Лагнария ледяной рукой вцепилась в безвольное запястье и рывком подняла её с пола.
— Сейчас не время для пустых рассуждений, из которых самое глупое — о добре и зле. Ничто само по себе не бывает ни злым, ни добрым. А теперь тебе надлежит исполнить предназначение.
Эмпирика непонимающе уставилась на неё.
— Освободить Ир-Птака.
Доверься мне, больно не будет. Ведь он — в твоём сознании. Позволь себе верить в то, чего ты так отчаянно боишься. Ведь это не его чары, не чужая злая воля, а твой гнев, твоя обида, твоя жажда мщения. Ты сама всё это сделала, хоть и не позволяешь себе в этом признаться. Так не бойся же! Пусть восторжествует справедливость, пусть последние обрывки древней лжи сгинут из этого мира!
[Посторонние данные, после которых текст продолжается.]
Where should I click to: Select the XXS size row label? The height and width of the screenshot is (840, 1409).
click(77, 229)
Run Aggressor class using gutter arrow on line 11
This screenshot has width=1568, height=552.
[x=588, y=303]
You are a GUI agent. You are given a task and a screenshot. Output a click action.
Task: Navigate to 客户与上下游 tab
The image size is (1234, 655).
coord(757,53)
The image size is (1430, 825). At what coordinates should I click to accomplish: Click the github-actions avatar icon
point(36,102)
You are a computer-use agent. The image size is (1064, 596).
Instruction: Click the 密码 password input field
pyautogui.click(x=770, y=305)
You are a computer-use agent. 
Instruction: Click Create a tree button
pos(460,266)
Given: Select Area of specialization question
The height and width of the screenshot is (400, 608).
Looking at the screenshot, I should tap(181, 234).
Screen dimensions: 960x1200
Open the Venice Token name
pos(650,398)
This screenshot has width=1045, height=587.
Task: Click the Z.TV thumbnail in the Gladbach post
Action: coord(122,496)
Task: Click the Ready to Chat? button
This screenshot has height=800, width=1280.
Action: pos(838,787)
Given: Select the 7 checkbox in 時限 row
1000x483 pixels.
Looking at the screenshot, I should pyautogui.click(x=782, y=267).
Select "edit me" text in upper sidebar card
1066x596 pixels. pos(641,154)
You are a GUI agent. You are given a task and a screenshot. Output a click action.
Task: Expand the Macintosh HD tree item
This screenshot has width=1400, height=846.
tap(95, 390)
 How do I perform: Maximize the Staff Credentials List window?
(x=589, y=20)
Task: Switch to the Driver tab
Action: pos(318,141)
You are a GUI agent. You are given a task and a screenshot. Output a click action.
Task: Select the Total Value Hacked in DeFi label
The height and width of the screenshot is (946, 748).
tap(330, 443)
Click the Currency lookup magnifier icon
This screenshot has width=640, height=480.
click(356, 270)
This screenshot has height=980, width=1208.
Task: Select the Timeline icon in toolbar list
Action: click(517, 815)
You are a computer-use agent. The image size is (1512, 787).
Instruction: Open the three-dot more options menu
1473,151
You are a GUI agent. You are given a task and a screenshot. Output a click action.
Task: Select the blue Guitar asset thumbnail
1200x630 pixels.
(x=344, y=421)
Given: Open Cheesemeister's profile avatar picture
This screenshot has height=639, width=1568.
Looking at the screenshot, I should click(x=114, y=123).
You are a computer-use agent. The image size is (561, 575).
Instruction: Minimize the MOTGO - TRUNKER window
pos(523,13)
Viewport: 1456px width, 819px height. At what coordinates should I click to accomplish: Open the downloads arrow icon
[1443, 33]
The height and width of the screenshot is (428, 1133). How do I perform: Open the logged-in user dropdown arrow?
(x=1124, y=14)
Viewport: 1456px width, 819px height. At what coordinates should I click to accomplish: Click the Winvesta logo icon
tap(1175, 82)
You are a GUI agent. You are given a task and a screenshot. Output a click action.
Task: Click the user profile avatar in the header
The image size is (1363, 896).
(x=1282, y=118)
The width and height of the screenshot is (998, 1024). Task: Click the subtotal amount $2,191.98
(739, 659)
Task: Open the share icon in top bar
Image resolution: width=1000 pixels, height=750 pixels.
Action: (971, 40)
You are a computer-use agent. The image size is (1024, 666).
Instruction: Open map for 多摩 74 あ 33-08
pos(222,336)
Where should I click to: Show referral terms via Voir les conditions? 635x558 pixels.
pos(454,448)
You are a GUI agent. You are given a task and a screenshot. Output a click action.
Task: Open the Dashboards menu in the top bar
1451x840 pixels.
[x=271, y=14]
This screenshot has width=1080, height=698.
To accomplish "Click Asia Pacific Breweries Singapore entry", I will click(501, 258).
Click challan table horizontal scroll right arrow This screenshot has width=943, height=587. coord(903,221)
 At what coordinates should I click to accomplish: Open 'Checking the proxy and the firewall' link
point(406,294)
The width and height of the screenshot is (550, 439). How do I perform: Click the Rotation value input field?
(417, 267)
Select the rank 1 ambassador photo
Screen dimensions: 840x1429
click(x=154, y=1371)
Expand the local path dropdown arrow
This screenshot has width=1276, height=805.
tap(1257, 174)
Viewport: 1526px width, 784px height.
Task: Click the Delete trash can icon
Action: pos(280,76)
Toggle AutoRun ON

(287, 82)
— Ты безумна, — в ужасе прошептала Эмпирика, — как и Ир-Птак. Я не позволю ему снова завладеть моим разумом.
— Глупая, — мягко рассмеялась Лагнария, — ведь на дне твоего разума сокрыто то, что даёт ему силы существовать.
Мутная волна тошноты. В глазах темнеет. Надрывный вздох-вскрик:
— Хватит! Если и так, ему не победить.
Эмпирика невольно попятилась назад, оказавшись в опасной близости от прорехи в полу. Фиолетовый вихрь вырвался из бездны, затягивая Эмпирику в себя. В чёрной пустоте, окутавшей башню, взвыл далёкий ветер.
— Стой! Ты не сможешь вернуться. Никогда. Знаешь, что ждёт тебя там, внизу? Вечное проклятие!
— Эмпирика! — голос Хранителя ворвался в зал прежде него самого, но принцесса уже не могла вырваться из объятия вихревых всполохов.
И пульсирующая тёмными огнями бездна, расцвеченная фиолетовым мельтешением, затянула её в своё зловещее нутро.
И тогда Хранитель шагнул следом.
ГЛАВА 17. ВОЗВРАЩЕНИЕ
— Башни — это книги… Они приходят через порталы…
Горячечный шёпот дрожал на запёкшихся губах.
Горло пересохло. Страшно хотелось пить. Первое нормальное человеческое желание за долгое время.
— Пить, — она сипло закашлялась и с трудом разлепила опухшие глаза.
Но тут же пожалела об этом.
Слишком больно. Слишком серо. Слишком острые углы, слишком прямые линии, режущие глаза и впивающиеся прямо в мозг. Слишком тяжело, слишком удушливо. Слишком мало пустого пространства и много массы на кубический сантиметр.